## TASK DIRECTIONS
Reply with every entry, repeated exactly as given.

## Records contained in a dataset
==========
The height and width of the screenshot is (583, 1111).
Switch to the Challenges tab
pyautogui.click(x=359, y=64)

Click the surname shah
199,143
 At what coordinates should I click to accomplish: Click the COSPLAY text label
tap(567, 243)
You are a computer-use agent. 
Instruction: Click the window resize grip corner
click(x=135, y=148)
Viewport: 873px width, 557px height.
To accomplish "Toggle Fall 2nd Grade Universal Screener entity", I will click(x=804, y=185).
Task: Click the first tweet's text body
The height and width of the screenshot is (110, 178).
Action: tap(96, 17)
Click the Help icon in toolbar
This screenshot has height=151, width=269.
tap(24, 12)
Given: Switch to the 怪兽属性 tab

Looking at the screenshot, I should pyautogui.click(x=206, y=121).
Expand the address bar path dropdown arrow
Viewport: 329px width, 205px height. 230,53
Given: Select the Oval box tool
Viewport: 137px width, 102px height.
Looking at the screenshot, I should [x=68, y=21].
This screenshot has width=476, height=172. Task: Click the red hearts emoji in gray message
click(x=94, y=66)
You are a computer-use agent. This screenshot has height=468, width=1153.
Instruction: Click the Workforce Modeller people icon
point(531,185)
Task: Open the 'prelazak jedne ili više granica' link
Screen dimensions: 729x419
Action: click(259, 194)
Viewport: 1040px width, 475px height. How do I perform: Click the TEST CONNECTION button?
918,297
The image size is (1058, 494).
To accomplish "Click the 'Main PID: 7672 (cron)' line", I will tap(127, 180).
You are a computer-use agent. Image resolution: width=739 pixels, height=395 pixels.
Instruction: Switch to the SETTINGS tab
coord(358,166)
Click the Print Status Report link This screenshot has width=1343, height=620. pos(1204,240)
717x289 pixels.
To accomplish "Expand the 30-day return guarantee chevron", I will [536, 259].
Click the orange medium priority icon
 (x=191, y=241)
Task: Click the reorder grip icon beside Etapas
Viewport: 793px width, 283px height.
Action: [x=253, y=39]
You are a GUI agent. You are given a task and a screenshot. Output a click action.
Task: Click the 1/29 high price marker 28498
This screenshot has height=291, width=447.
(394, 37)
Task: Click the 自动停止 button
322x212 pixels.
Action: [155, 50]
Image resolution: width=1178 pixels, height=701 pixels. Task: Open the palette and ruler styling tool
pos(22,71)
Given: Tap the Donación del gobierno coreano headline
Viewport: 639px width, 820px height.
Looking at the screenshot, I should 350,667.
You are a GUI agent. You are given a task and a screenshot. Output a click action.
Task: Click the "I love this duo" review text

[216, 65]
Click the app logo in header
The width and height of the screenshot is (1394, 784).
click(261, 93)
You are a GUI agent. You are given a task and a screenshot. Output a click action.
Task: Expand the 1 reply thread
==========
## RESULT
The height and width of the screenshot is (583, 1111).
Switch to the Challenges tab
pyautogui.click(x=359, y=64)

Click the surname shah
199,143
 At what coordinates should I click to accomplish: Click the COSPLAY text label
tap(567, 243)
You are a computer-use agent. 
Instruction: Click the window resize grip corner
click(x=135, y=148)
Viewport: 873px width, 557px height.
To accomplish "Toggle Fall 2nd Grade Universal Screener entity", I will click(x=804, y=185).
Task: Click the first tweet's text body
The height and width of the screenshot is (110, 178).
Action: tap(96, 17)
Click the Help icon in toolbar
This screenshot has height=151, width=269.
tap(24, 12)
Given: Switch to the 怪兽属性 tab

Looking at the screenshot, I should pyautogui.click(x=206, y=121).
Expand the address bar path dropdown arrow
Viewport: 329px width, 205px height. 230,53
Given: Select the Oval box tool
Viewport: 137px width, 102px height.
Looking at the screenshot, I should [x=68, y=21].
This screenshot has width=476, height=172. Task: Click the red hearts emoji in gray message
click(x=94, y=66)
You are a computer-use agent. This screenshot has height=468, width=1153.
Instruction: Click the Workforce Modeller people icon
point(531,185)
Task: Open the 'prelazak jedne ili više granica' link
Screen dimensions: 729x419
Action: click(259, 194)
Viewport: 1040px width, 475px height. How do I perform: Click the TEST CONNECTION button?
918,297
The image size is (1058, 494).
To accomplish "Click the 'Main PID: 7672 (cron)' line", I will tap(127, 180).
You are a computer-use agent. Image resolution: width=739 pixels, height=395 pixels.
Instruction: Switch to the SETTINGS tab
coord(358,166)
Click the Print Status Report link This screenshot has width=1343, height=620. pos(1204,240)
717x289 pixels.
To accomplish "Expand the 30-day return guarantee chevron", I will [536, 259].
Click the orange medium priority icon
 (x=191, y=241)
Task: Click the reorder grip icon beside Etapas
Viewport: 793px width, 283px height.
Action: [x=253, y=39]
You are a GUI agent. You are given a task and a screenshot. Output a click action.
Task: Click the 1/29 high price marker 28498
This screenshot has height=291, width=447.
(394, 37)
Task: Click the 自动停止 button
322x212 pixels.
Action: [155, 50]
Image resolution: width=1178 pixels, height=701 pixels. Task: Open the palette and ruler styling tool
pos(22,71)
Given: Tap the Donación del gobierno coreano headline
Viewport: 639px width, 820px height.
Looking at the screenshot, I should 350,667.
You are a GUI agent. You are given a task and a screenshot. Output a click action.
Task: Click the "I love this duo" review text

[216, 65]
Click the app logo in header
The width and height of the screenshot is (1394, 784).
click(261, 93)
You are a GUI agent. You are given a task and a screenshot. Output a click action.
Task: Expand the 1 reply thread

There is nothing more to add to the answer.